◆ Instructions for the task: Rewrite all of the rows below, swapping every occurrence of "computer-use agent" for "screen-control agent" and leaving everything else unchanged.

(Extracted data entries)
++++++++++++++++++++

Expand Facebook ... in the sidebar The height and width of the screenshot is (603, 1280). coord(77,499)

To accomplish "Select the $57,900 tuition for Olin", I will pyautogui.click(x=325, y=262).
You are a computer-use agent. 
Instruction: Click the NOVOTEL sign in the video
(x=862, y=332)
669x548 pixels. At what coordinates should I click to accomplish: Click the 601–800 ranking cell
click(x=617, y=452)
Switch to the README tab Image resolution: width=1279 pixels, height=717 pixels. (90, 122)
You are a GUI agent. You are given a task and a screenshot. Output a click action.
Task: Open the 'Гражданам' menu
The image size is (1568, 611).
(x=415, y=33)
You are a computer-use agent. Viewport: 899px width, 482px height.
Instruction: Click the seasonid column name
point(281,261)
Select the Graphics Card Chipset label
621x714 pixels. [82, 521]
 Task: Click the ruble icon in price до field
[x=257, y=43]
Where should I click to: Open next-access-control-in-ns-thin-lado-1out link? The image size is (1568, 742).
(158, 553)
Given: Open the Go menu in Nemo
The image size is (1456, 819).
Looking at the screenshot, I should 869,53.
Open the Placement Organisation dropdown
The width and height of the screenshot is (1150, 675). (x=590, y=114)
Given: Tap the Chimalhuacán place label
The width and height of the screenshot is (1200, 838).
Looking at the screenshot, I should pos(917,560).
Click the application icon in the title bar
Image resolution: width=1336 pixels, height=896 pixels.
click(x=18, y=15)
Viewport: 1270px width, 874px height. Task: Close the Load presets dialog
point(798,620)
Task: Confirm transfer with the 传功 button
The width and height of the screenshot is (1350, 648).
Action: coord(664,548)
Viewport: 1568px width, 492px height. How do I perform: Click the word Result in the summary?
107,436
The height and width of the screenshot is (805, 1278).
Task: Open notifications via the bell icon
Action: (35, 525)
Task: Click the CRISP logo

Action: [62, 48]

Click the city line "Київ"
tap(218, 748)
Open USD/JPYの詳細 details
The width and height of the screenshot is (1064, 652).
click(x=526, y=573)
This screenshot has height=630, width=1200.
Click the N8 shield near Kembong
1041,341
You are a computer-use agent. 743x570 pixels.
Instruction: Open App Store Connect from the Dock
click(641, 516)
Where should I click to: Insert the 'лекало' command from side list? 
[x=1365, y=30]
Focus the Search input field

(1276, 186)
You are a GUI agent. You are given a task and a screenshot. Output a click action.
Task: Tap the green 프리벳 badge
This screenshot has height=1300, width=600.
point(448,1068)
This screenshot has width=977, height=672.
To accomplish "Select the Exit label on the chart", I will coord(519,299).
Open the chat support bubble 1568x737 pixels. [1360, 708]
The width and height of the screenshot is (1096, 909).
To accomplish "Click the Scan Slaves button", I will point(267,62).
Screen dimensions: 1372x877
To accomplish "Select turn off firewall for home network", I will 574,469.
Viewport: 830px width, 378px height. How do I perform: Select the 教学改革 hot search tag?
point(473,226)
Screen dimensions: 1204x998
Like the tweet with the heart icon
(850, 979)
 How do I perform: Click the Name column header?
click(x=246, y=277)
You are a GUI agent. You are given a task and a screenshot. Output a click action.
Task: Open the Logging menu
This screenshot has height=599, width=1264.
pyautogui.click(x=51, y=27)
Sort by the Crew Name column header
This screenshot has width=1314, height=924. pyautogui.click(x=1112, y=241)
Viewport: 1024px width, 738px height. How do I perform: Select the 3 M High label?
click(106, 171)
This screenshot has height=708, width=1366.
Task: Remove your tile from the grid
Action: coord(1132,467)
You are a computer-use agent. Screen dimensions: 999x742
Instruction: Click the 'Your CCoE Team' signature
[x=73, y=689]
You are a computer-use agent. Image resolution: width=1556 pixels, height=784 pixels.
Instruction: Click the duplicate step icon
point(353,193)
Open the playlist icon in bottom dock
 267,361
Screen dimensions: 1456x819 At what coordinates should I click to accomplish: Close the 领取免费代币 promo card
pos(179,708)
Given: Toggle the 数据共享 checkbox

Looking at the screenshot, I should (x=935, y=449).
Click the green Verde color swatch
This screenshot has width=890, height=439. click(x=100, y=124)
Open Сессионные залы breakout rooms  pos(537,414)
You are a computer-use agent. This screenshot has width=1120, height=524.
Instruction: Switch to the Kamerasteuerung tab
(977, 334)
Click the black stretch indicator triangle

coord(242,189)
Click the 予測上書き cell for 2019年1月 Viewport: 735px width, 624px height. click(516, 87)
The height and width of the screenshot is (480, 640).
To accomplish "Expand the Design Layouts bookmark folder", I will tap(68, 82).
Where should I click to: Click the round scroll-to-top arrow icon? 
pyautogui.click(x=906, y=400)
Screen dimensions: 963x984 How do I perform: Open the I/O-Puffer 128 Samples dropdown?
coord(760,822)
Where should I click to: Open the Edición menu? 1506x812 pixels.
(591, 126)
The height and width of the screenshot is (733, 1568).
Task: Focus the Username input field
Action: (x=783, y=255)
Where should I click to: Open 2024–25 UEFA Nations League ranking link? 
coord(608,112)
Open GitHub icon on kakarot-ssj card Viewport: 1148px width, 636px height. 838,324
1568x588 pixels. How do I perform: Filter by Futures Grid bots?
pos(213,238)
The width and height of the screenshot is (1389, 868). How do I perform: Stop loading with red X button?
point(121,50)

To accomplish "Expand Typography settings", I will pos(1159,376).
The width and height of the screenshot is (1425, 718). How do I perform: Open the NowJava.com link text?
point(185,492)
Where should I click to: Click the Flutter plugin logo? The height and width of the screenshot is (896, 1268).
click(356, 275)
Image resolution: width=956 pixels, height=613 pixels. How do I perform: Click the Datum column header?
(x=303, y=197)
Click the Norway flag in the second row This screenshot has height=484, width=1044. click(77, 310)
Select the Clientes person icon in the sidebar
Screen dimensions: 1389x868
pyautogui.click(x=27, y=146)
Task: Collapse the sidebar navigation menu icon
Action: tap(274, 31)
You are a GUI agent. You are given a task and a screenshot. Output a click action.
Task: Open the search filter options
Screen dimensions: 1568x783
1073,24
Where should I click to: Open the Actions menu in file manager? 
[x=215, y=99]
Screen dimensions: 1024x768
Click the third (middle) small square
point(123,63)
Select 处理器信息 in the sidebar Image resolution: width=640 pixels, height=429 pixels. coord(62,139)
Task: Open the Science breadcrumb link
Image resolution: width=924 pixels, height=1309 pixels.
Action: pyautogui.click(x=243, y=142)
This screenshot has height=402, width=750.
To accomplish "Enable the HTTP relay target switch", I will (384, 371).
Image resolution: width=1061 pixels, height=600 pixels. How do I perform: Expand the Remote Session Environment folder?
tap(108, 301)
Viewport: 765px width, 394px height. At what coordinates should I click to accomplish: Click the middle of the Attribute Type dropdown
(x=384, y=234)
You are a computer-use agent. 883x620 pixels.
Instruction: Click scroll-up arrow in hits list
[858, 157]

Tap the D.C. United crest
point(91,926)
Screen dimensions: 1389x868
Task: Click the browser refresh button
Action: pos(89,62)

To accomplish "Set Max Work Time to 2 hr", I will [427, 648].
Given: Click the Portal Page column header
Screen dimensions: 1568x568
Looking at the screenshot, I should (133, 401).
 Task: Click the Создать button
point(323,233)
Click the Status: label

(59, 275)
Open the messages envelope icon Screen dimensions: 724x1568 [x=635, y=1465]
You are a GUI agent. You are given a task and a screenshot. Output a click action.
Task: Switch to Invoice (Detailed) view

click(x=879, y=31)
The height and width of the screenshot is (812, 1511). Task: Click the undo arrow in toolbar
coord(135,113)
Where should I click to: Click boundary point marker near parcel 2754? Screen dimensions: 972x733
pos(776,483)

++++++++++++++++++++

◆ Response:
Expand Facebook ... in the sidebar The height and width of the screenshot is (603, 1280). coord(77,499)

To accomplish "Select the $57,900 tuition for Olin", I will pyautogui.click(x=325, y=262).
You are a screen-control agent. 
Instruction: Click the NOVOTEL sign in the video
(x=862, y=332)
669x548 pixels. At what coordinates should I click to accomplish: Click the 601–800 ranking cell
click(x=617, y=452)
Switch to the README tab Image resolution: width=1279 pixels, height=717 pixels. (90, 122)
You are a GUI agent. You are given a task and a screenshot. Output a click action.
Task: Open the 'Гражданам' menu
The image size is (1568, 611).
(x=415, y=33)
You are a screen-control agent. Viewport: 899px width, 482px height.
Instruction: Click the seasonid column name
point(281,261)
Select the Graphics Card Chipset label
621x714 pixels. [82, 521]
 Task: Click the ruble icon in price до field
[x=257, y=43]
Where should I click to: Open next-access-control-in-ns-thin-lado-1out link? The image size is (1568, 742).
(158, 553)
Given: Open the Go menu in Nemo
The image size is (1456, 819).
Looking at the screenshot, I should 869,53.
Open the Placement Organisation dropdown
The width and height of the screenshot is (1150, 675). (x=590, y=114)
Given: Tap the Chimalhuacán place label
The width and height of the screenshot is (1200, 838).
Looking at the screenshot, I should pos(917,560).
Click the application icon in the title bar
Image resolution: width=1336 pixels, height=896 pixels.
click(x=18, y=15)
Viewport: 1270px width, 874px height. Task: Close the Load presets dialog
point(798,620)
Task: Confirm transfer with the 传功 button
The width and height of the screenshot is (1350, 648).
Action: coord(664,548)
Viewport: 1568px width, 492px height. How do I perform: Click the word Result in the summary?
107,436
The height and width of the screenshot is (805, 1278).
Task: Open notifications via the bell icon
Action: (35, 525)
Task: Click the CRISP logo

Action: [62, 48]

Click the city line "Київ"
tap(218, 748)
Open USD/JPYの詳細 details
The width and height of the screenshot is (1064, 652).
click(x=526, y=573)
This screenshot has height=630, width=1200.
Click the N8 shield near Kembong
1041,341
You are a screen-control agent. 743x570 pixels.
Instruction: Open App Store Connect from the Dock
click(641, 516)
Where should I click to: Insert the 'лекало' command from side list? 
[x=1365, y=30]
Focus the Search input field

(1276, 186)
You are a GUI agent. You are given a task and a screenshot. Output a click action.
Task: Tap the green 프리벳 badge
This screenshot has height=1300, width=600.
point(448,1068)
This screenshot has width=977, height=672.
To accomplish "Select the Exit label on the chart", I will coord(519,299).
Open the chat support bubble 1568x737 pixels. [1360, 708]
The width and height of the screenshot is (1096, 909).
To accomplish "Click the Scan Slaves button", I will point(267,62).
Screen dimensions: 1372x877
To accomplish "Select turn off firewall for home network", I will 574,469.
Viewport: 830px width, 378px height. How do I perform: Select the 教学改革 hot search tag?
point(473,226)
Screen dimensions: 1204x998
Like the tweet with the heart icon
(850, 979)
 How do I perform: Click the Name column header?
click(x=246, y=277)
You are a GUI agent. You are given a task and a screenshot. Output a click action.
Task: Open the Logging menu
This screenshot has height=599, width=1264.
pyautogui.click(x=51, y=27)
Sort by the Crew Name column header
This screenshot has width=1314, height=924. pyautogui.click(x=1112, y=241)
Viewport: 1024px width, 738px height. How do I perform: Select the 3 M High label?
click(106, 171)
This screenshot has height=708, width=1366.
Task: Remove your tile from the grid
Action: coord(1132,467)
You are a screen-control agent. Screen dimensions: 999x742
Instruction: Click the 'Your CCoE Team' signature
[x=73, y=689]
You are a screen-control agent. Image resolution: width=1556 pixels, height=784 pixels.
Instruction: Click the duplicate step icon
point(353,193)
Open the playlist icon in bottom dock
 267,361
Screen dimensions: 1456x819 At what coordinates should I click to accomplish: Close the 领取免费代币 promo card
pos(179,708)
Given: Toggle the 数据共享 checkbox

Looking at the screenshot, I should (x=935, y=449).
Click the green Verde color swatch
This screenshot has width=890, height=439. click(x=100, y=124)
Open Сессионные залы breakout rooms  pos(537,414)
You are a screen-control agent. This screenshot has width=1120, height=524.
Instruction: Switch to the Kamerasteuerung tab
(977, 334)
Click the black stretch indicator triangle

coord(242,189)
Click the 予測上書き cell for 2019年1月 Viewport: 735px width, 624px height. click(516, 87)
The height and width of the screenshot is (480, 640).
To accomplish "Expand the Design Layouts bookmark folder", I will tap(68, 82).
Where should I click to: Click the round scroll-to-top arrow icon? 
pyautogui.click(x=906, y=400)
Screen dimensions: 963x984 How do I perform: Open the I/O-Puffer 128 Samples dropdown?
coord(760,822)
Where should I click to: Open the Edición menu? 1506x812 pixels.
(591, 126)
The height and width of the screenshot is (733, 1568).
Task: Focus the Username input field
Action: (x=783, y=255)
Where should I click to: Open 2024–25 UEFA Nations League ranking link? 
coord(608,112)
Open GitHub icon on kakarot-ssj card Viewport: 1148px width, 636px height. 838,324
1568x588 pixels. How do I perform: Filter by Futures Grid bots?
pos(213,238)
The width and height of the screenshot is (1389, 868). How do I perform: Stop loading with red X button?
point(121,50)

To accomplish "Expand Typography settings", I will pos(1159,376).
The width and height of the screenshot is (1425, 718). How do I perform: Open the NowJava.com link text?
point(185,492)
Where should I click to: Click the Flutter plugin logo? The height and width of the screenshot is (896, 1268).
click(356, 275)
Image resolution: width=956 pixels, height=613 pixels. How do I perform: Click the Datum column header?
(x=303, y=197)
Click the Norway flag in the second row This screenshot has height=484, width=1044. click(77, 310)
Select the Clientes person icon in the sidebar
Screen dimensions: 1389x868
pyautogui.click(x=27, y=146)
Task: Collapse the sidebar navigation menu icon
Action: tap(274, 31)
You are a GUI agent. You are given a task and a screenshot. Output a click action.
Task: Open the search filter options
Screen dimensions: 1568x783
1073,24
Where should I click to: Open the Actions menu in file manager? 
[x=215, y=99]
Screen dimensions: 1024x768
Click the third (middle) small square
point(123,63)
Select 处理器信息 in the sidebar Image resolution: width=640 pixels, height=429 pixels. coord(62,139)
Task: Open the Science breadcrumb link
Image resolution: width=924 pixels, height=1309 pixels.
Action: pyautogui.click(x=243, y=142)
This screenshot has height=402, width=750.
To accomplish "Enable the HTTP relay target switch", I will (384, 371).
Image resolution: width=1061 pixels, height=600 pixels. How do I perform: Expand the Remote Session Environment folder?
tap(108, 301)
Viewport: 765px width, 394px height. At what coordinates should I click to accomplish: Click the middle of the Attribute Type dropdown
(x=384, y=234)
You are a screen-control agent. 883x620 pixels.
Instruction: Click scroll-up arrow in hits list
[858, 157]

Tap the D.C. United crest
point(91,926)
Screen dimensions: 1389x868
Task: Click the browser refresh button
Action: pos(89,62)

To accomplish "Set Max Work Time to 2 hr", I will [427, 648].
Given: Click the Portal Page column header
Screen dimensions: 1568x568
Looking at the screenshot, I should (133, 401).
 Task: Click the Создать button
point(323,233)
Click the Status: label

(59, 275)
Open the messages envelope icon Screen dimensions: 724x1568 [x=635, y=1465]
You are a GUI agent. You are given a task and a screenshot. Output a click action.
Task: Switch to Invoice (Detailed) view

click(x=879, y=31)
The height and width of the screenshot is (812, 1511). Task: Click the undo arrow in toolbar
coord(135,113)
Where should I click to: Click boundary point marker near parcel 2754? Screen dimensions: 972x733
pos(776,483)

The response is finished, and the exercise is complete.